### Given request
Copy out each of the entries below verbatim, line for line. Omit the pictures from your copy.
BEGIN Task inputs
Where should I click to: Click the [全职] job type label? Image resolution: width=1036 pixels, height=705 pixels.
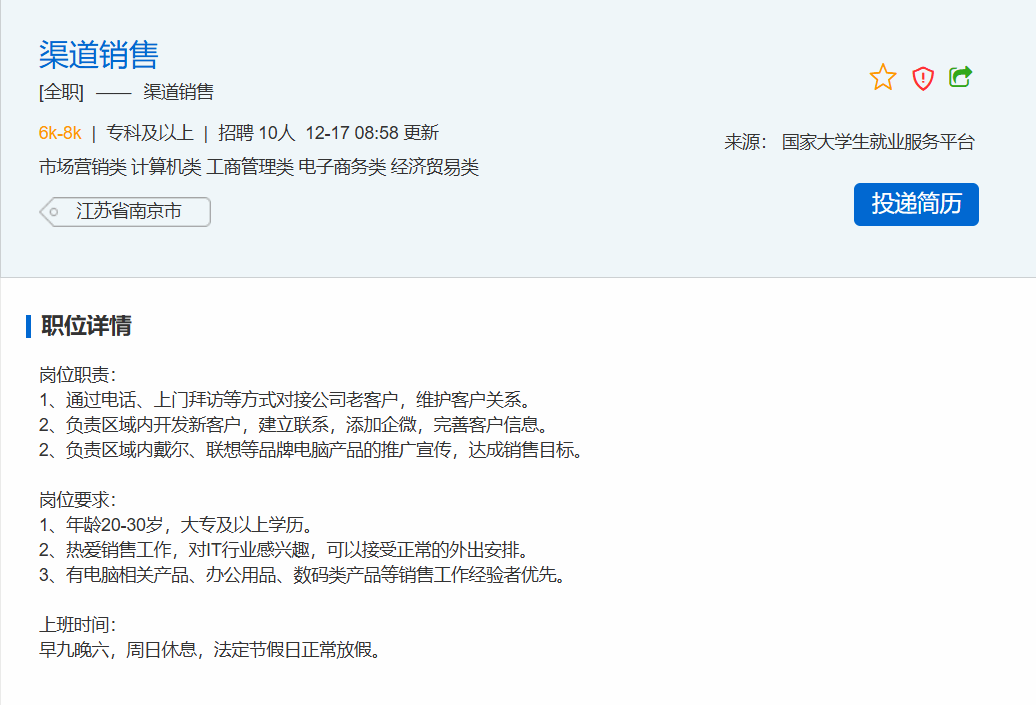pos(61,93)
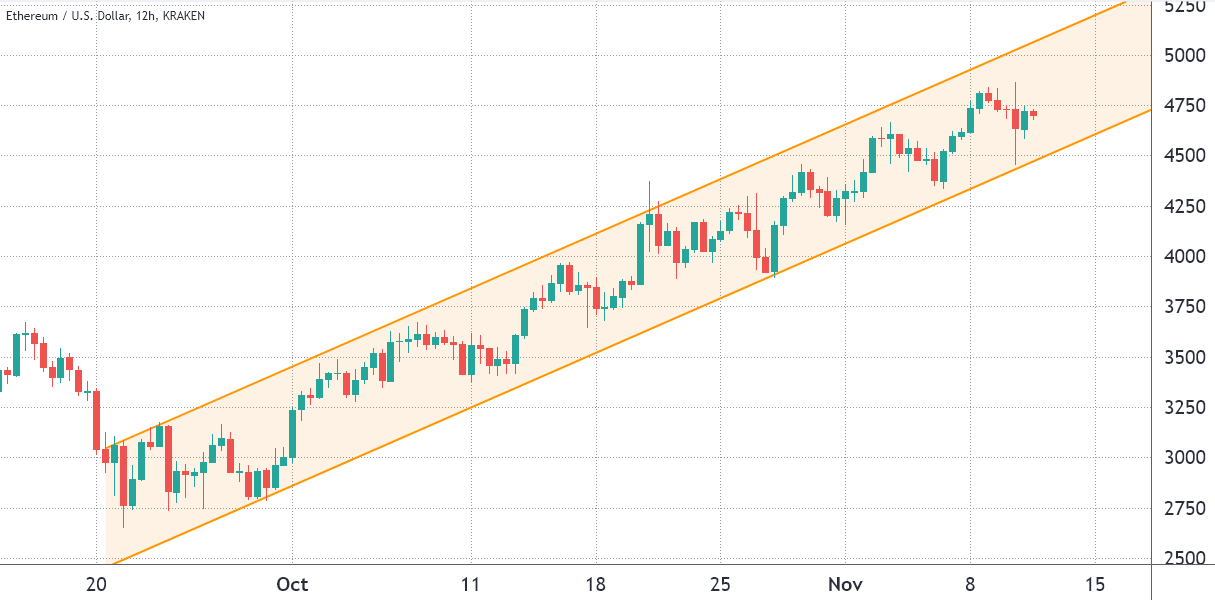
Task: Select the 15 date label on time axis
Action: tap(1094, 584)
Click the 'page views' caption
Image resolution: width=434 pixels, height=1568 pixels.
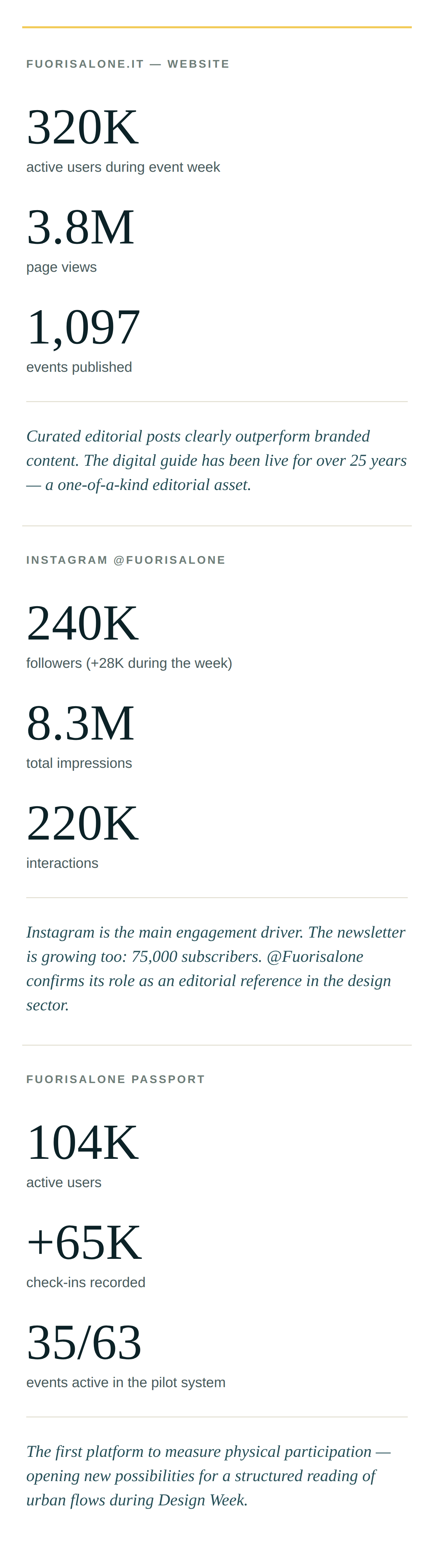tap(61, 267)
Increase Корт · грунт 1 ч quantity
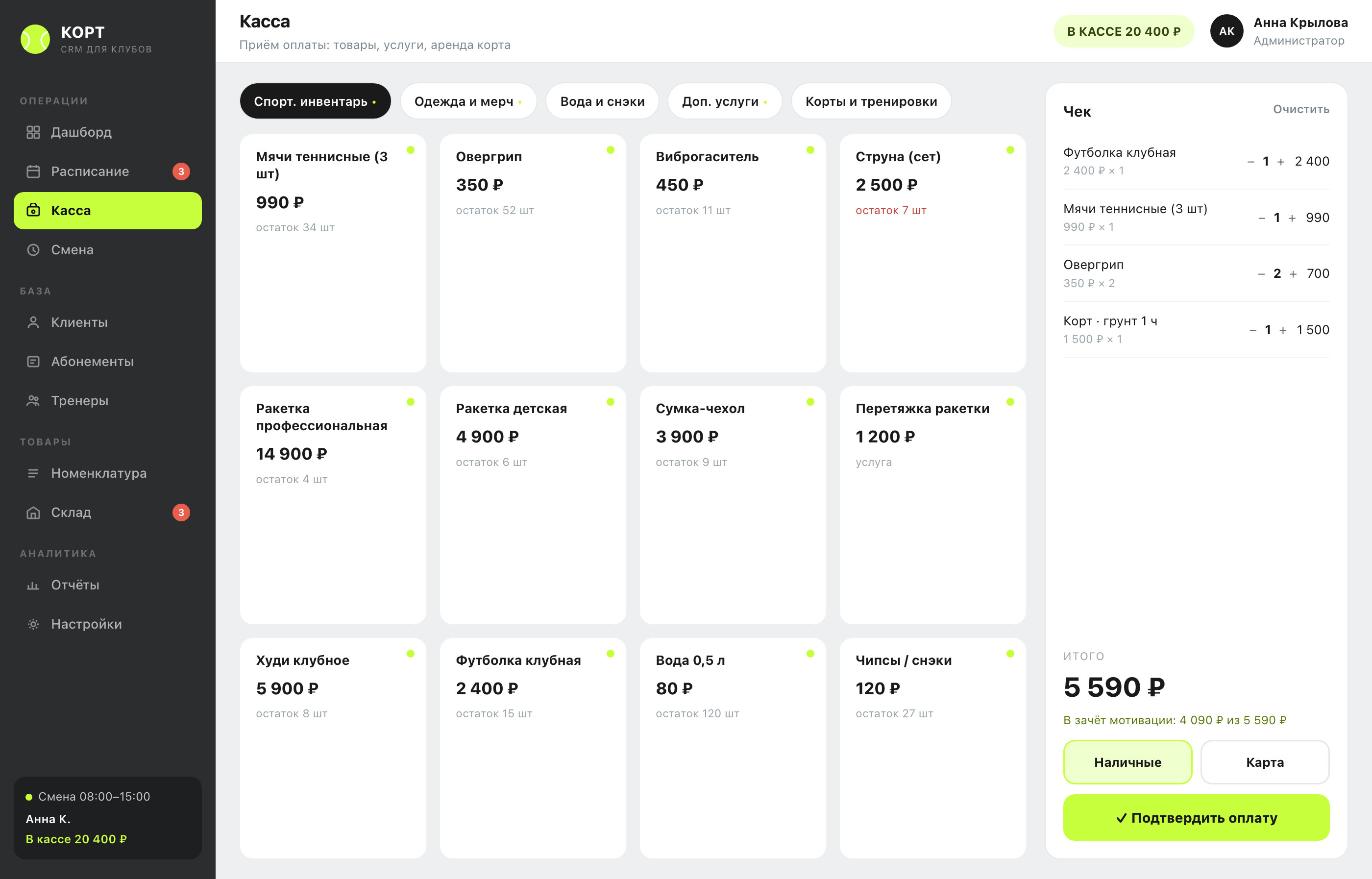The height and width of the screenshot is (879, 1372). (1282, 330)
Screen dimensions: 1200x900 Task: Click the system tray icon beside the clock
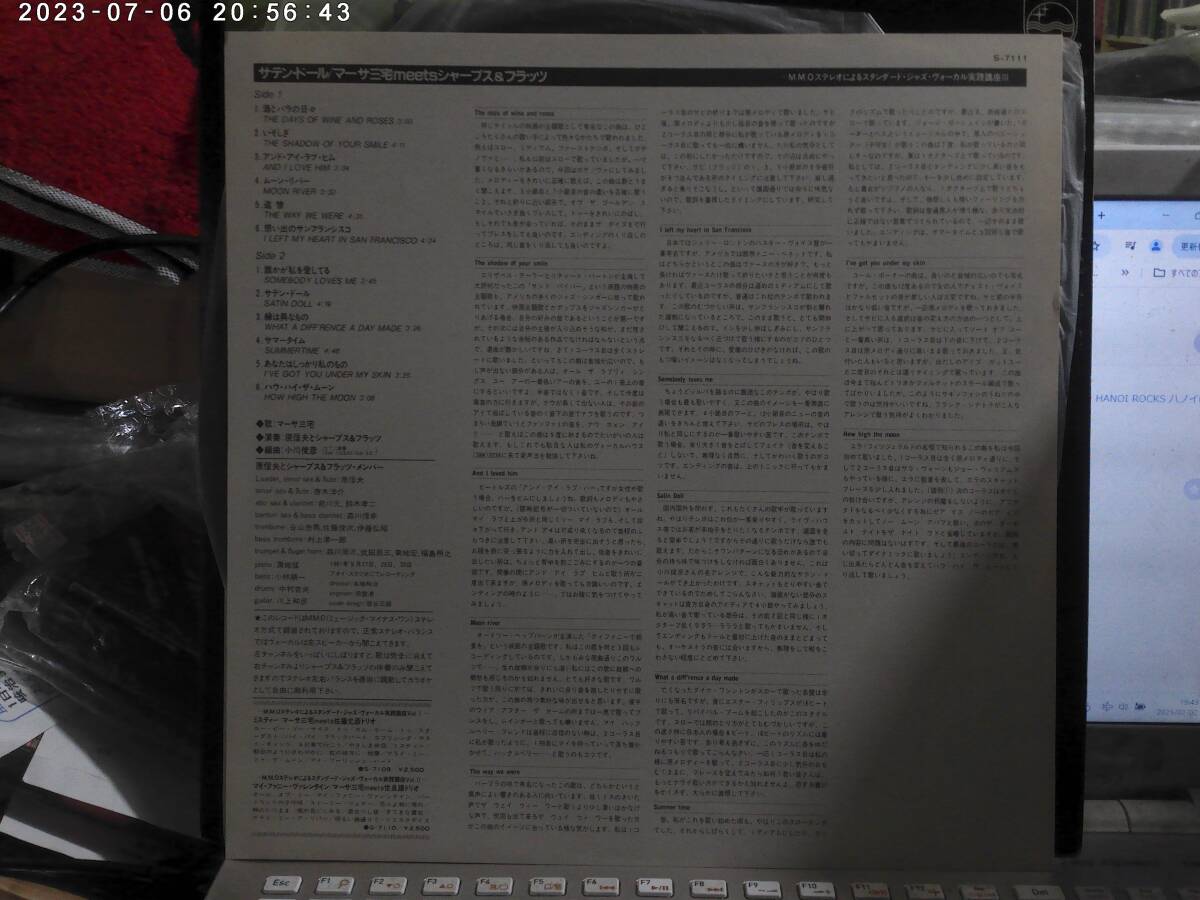coord(1140,707)
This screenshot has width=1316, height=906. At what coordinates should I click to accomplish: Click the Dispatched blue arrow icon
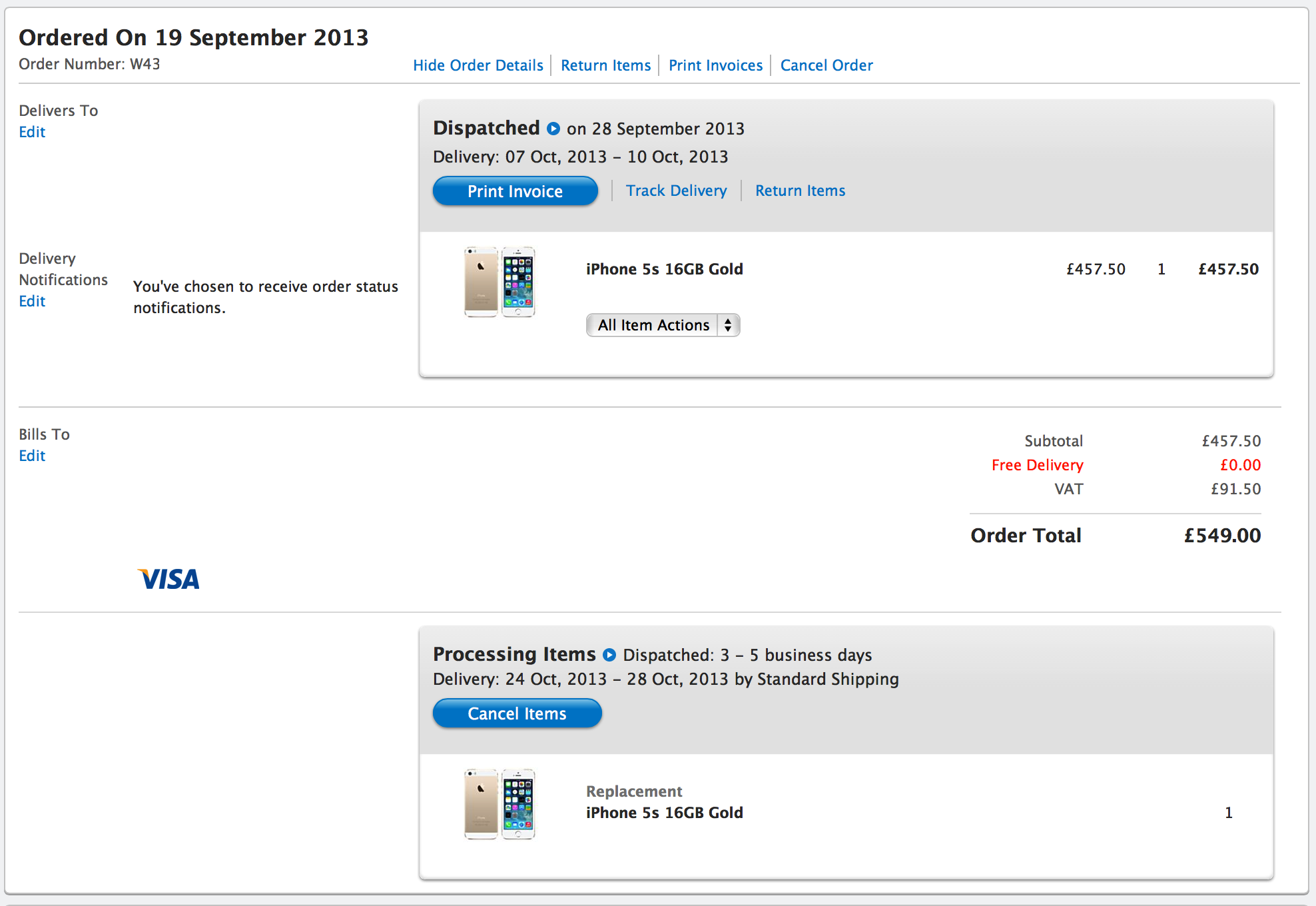pyautogui.click(x=553, y=129)
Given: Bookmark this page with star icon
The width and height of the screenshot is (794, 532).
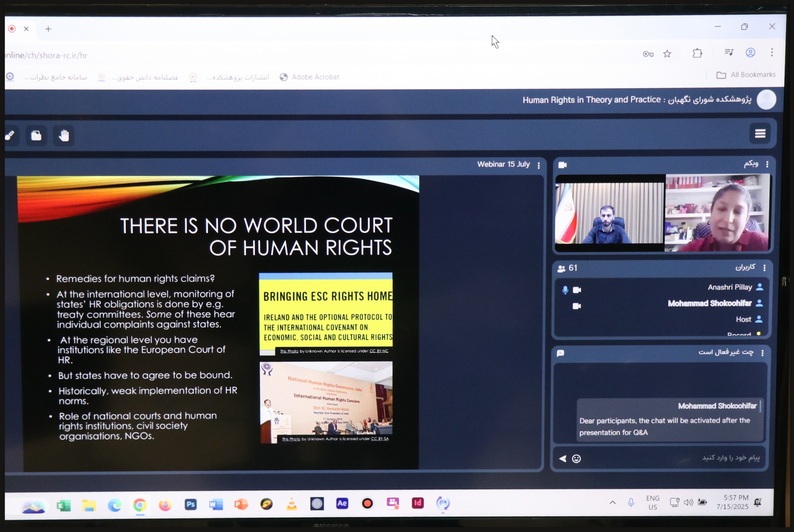Looking at the screenshot, I should coord(667,53).
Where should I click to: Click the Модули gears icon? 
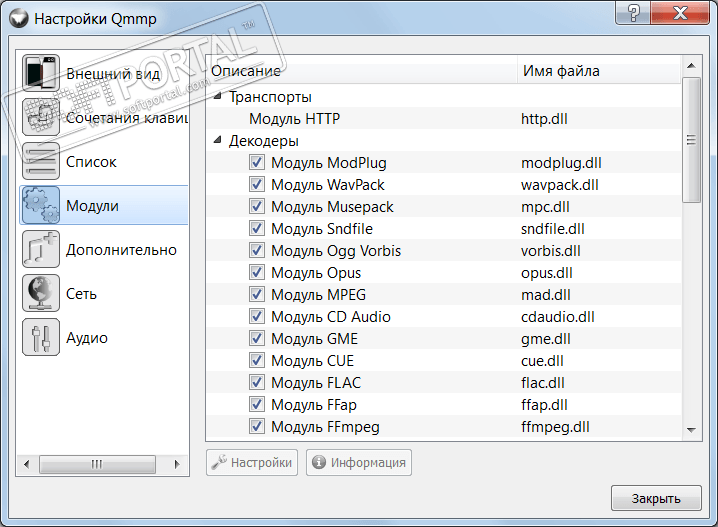41,205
END Task inputs
### Solution for this exercise
Where should I click to: Click the [全职] job type label? Image resolution: width=1036 pixels, height=705 pixels.
pos(61,93)
Task: Select the 15 date label on time axis
Action: tap(1094, 584)
Click the 'page views' caption
Image resolution: width=434 pixels, height=1568 pixels.
tap(61, 267)
Increase Корт · грунт 1 ч quantity
The height and width of the screenshot is (879, 1372). (1282, 330)
Screen dimensions: 1200x900 Task: Click the system tray icon beside the clock
coord(1140,707)
This screenshot has width=1316, height=906. At what coordinates should I click to accomplish: Click the Dispatched blue arrow icon
pyautogui.click(x=553, y=129)
Given: Bookmark this page with star icon
The width and height of the screenshot is (794, 532).
Looking at the screenshot, I should coord(667,53).
Where should I click to: Click the Модули gears icon? 
41,205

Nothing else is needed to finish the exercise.